Frequently Asked Questions

Traditionally porridge was made up of oatmeal as a base cereal only, however as the cultures spread and mix with other cultures, porridge has received a makeover in the form of different varieties and the base cereals were changes to rice, corn, wheat, and millets too. There are different varieties of porridges now available around the world to taste. In India, the traditional dish of upama or sheera is also a form of porridge, Koozh is also a form of a porridge made from millet. Dalia is also a type of porridge made with Indian oats besides served in a variety of savory that includes lots of vegetables like the one shown in this oatmeal porridge recipe or sweet dishes that adds nuts or dry fruit.
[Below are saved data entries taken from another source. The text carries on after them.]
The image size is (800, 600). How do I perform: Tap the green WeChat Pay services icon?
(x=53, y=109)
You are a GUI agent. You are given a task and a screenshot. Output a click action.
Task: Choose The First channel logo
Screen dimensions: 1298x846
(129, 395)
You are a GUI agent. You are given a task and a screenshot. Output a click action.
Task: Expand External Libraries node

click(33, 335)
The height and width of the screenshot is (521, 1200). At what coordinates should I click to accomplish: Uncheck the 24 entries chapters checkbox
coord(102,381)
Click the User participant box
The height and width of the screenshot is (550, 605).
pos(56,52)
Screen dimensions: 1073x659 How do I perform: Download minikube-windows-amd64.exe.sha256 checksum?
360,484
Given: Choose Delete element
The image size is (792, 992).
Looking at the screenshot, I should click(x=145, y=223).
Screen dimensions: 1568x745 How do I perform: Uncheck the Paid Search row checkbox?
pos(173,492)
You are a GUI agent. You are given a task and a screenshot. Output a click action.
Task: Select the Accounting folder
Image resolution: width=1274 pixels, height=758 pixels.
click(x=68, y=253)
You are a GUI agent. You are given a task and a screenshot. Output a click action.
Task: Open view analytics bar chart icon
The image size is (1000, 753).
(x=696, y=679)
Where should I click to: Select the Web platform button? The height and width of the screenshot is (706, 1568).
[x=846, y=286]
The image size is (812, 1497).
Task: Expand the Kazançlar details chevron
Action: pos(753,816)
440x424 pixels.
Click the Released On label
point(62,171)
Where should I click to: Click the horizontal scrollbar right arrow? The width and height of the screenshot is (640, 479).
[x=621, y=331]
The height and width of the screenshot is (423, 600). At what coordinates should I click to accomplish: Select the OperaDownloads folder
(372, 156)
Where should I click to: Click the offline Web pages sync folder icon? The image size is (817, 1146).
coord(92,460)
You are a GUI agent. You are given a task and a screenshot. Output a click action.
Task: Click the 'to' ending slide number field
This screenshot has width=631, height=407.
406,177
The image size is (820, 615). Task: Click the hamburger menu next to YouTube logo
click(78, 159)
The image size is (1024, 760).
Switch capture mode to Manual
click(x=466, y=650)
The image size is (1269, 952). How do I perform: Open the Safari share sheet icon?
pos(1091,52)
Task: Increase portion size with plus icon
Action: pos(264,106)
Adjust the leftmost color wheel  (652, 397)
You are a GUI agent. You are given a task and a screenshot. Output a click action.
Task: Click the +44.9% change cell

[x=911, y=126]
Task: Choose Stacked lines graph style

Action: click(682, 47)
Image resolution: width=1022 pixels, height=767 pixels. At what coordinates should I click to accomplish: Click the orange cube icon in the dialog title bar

Oatmeal is good in proteins & fiber but equally poor in Vitamins and some minerals. There is no single food on earth that has every nutrient required for our body. Eating only one type of meal deprives us of the nutrition from the other types of food sources. Generally, a serving of 400 to 500 calories meal is a restriction of any food. Now if you are taking 40 gm of market oatmeal, they provide somewhere around 350 kCal. Clubbed with milk of 200 ml and 1 tsp sugar takes it to 450 or 500 kCal. Every manufacturer has provided its serving size for the oatmeal. The recipe of oatmeal porridge recipe prepare here also has the limitations of serving size which if followed limits the excess calories.

    Cooking method

    Step 1

    Take the bottle gourd and grate it in medium to a fine size, if you don’t have bottle gourd you can alternatively use pumpkin of equal weight in making this porridge

    Step 2

    Take the medium size carrot and grate it in medium to a fine size

    Step 3

    This oatmeal porridge recipe is based on homemade granola cereal.

    Step 4

    This homemade granola is based on rolled oats and is high in protein & fiber low in calories as compared with market oatmeal. I have already shared how to make this homemade granola for your perusal. You need to keep ready 1/2 serving of this homemade granola. If you haven’t use rolled oats as you have and heat them for 3 to 4 minutes in addition to this recipe.

    Step 5

    Once the grating is finished, heat the pan, add ½ tsp oil.

    Step 6

    add cumin seeds, green chili as per taste, and curry leaves. The temper on low heat.

    Step 7

    Add 100 gm grated bottle gourd and 50 gm grated carrot, stir well, for a minute.

    Step 8

    Then cover and cook for 5 minutes.

    Step 9

    Now add half cup rolled oats granola, mix well on low flame for a minute only.

    Step 10

    Then turn off the heat, cover with a lid and keep for 5 minutes. This will make all the cereals in the oatmeal soften.

    Step 11

    After 5 minutes you will observe that the cereals have softened.

    Step 12

    Now take the mix into a bowl, add 150 gm curd, 100 gm grated cucumber, salt as per taste.

    Step 13

    And 2 spoons of water. Mix well and keep covered for 5 minutes.

    Step 14

    After 5 minutes your high protein high fiber rolled oats porridge is ready. This is a single serving for you to enjoy. If you are making for 2 or more people ingredients for this oats porridge shall be increased proportionally.